MEDDOPLACE Subtasks

The MEDDOPLACE Shared Task is made up of four different sub-tasks, each with its own aim:

Sub-task 1: Location Entity Recognition

In this subtask, participants are challenged to automatically detect mentions of locations and location-related entities in published clinical reports in Spanish. Using the MEDDOPLACE corpus as training data, they must create systems that are able to read the text and retrieve the start and end position of the entities mentioned in the text.

Sub-task 2: Geographic Normalization

In this sub-task, participants are challenged to automatically normalize mentions of locations in published clinical reports in Spanish. Using the MEDDOPLACE normalized corpus as training data, they must create systems that are able to assign either GeoNames, PlusCodes or SNOMED-CT codes (depending on the entity type) to the mentions retrieved in Sub-task 1.

Thus, this sub-task has three different tracks:

  • Sub-task 2.1: Geocoding to GeoNames (Toponym Resolution)

For this sub-track, participants are provided a collection of named places (GPE and GEO) and their corresponding GeoNames identifier. The allCountries.zip gazetteer provided by GeoNames must be used as a reference file.

In their predictions, participants must provide a GeoNames identifier for each appropriate entity. The results will be evaluated using spatial metrics such as Area Under the Curve (AUC).

  • Sub-task 2.2: Geocoding to PlusCodes (POIs Toponym Resolution)
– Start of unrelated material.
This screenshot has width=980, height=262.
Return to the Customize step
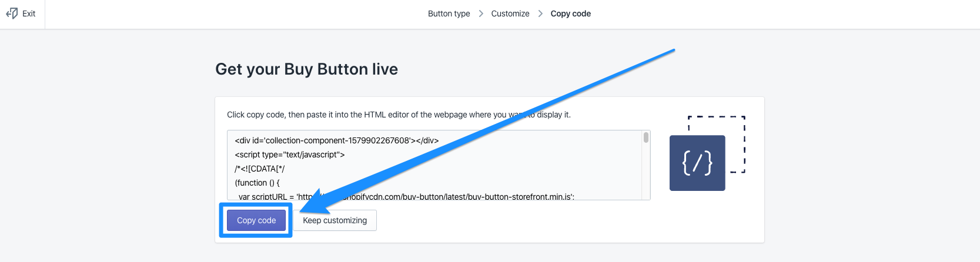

For this sub-track, participants are provided a collection of named places (FAC) and their corresponding long form PlusCode. The OpenLocationCode library must be used to encode and decode PlusCodes to and from coordinates.

In their predictions, participants must provide a set of coordinates which will be compared against the PlusCode’s corresponding coordinates to calculate spatial metrics such as Area Under the Curve (AUC).
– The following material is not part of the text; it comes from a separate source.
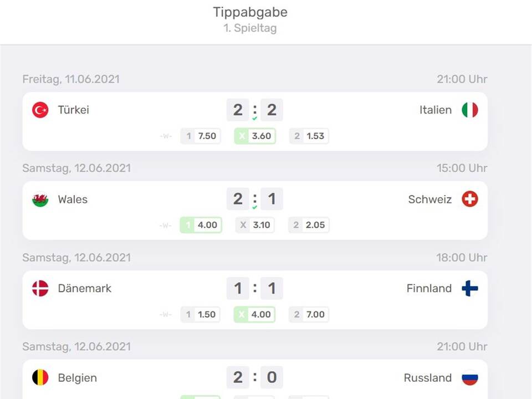532x399 pixels.
Task: Pick draw odds 3.10 for Wales–Schweiz
Action: point(255,225)
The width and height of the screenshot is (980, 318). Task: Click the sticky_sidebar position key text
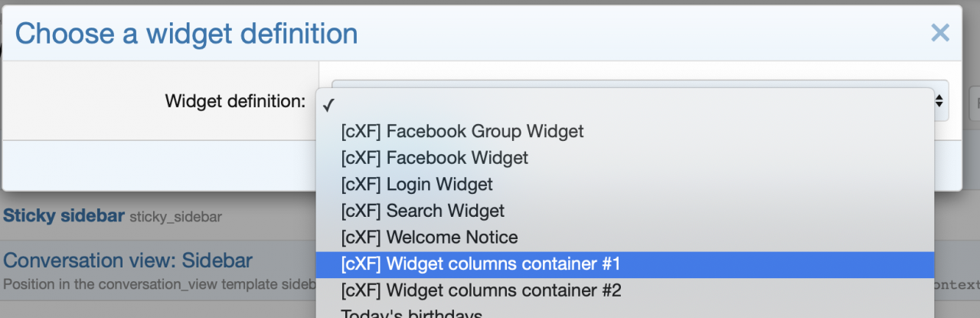175,217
  • Sub-task 2.3: Normalization to SNOMED CT (Entity Linking)

For this sub-track, participants are provided a list of entities and their corresponding SNOMED CT codes. A SNOMED CT gazetteer will be made available to be used as a reference dictionary.

In their predictions, participants must provide a single SNOMED code for each of their predictions, which will be evaluated against the Gold Standard using F-score metrics.

Sub-task 3: Entity Classification

In this sub-task, participants are challenged to classify the location entities (i.e. GPE, GEO and FAC entities) into four different classes of clinical relevance. Using the MEDDOPLACE corpus as training data, they must create systems that are able to consider the entities in context and say whether they are: (a) the patient’s origin place; (b) the patient’s residence’s location; (c) a place where the patient has travelled to or from; (d) a place where the patient has received medical attention. Only one label is possible for each annotation.

Sub-task 4: End-to-End Evaluation

In this sub-task, participant systems are evaluated in all three tasks above sequentially instead of being evaluated on their own. Using the MEDDOPLACE corpus as training data, participants must create systems (or a combination of systems) that are able to detect entities, normalize them and, finally, classify them.